- WHAT THE EXERCISE ASKS: Pull out each line of the data below that contains the word "heading", and copy those lines unchanged.

- GIVEN RECORDS:
--------------------
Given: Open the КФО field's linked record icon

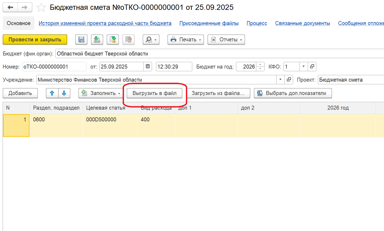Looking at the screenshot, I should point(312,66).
--------------------
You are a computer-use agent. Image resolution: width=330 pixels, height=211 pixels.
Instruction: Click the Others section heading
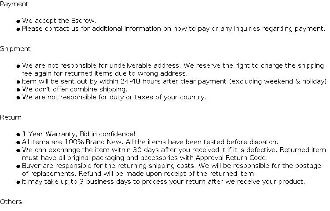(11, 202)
--------------------
- RESULT OF THE TASK:
Instruction: Click the Others section heading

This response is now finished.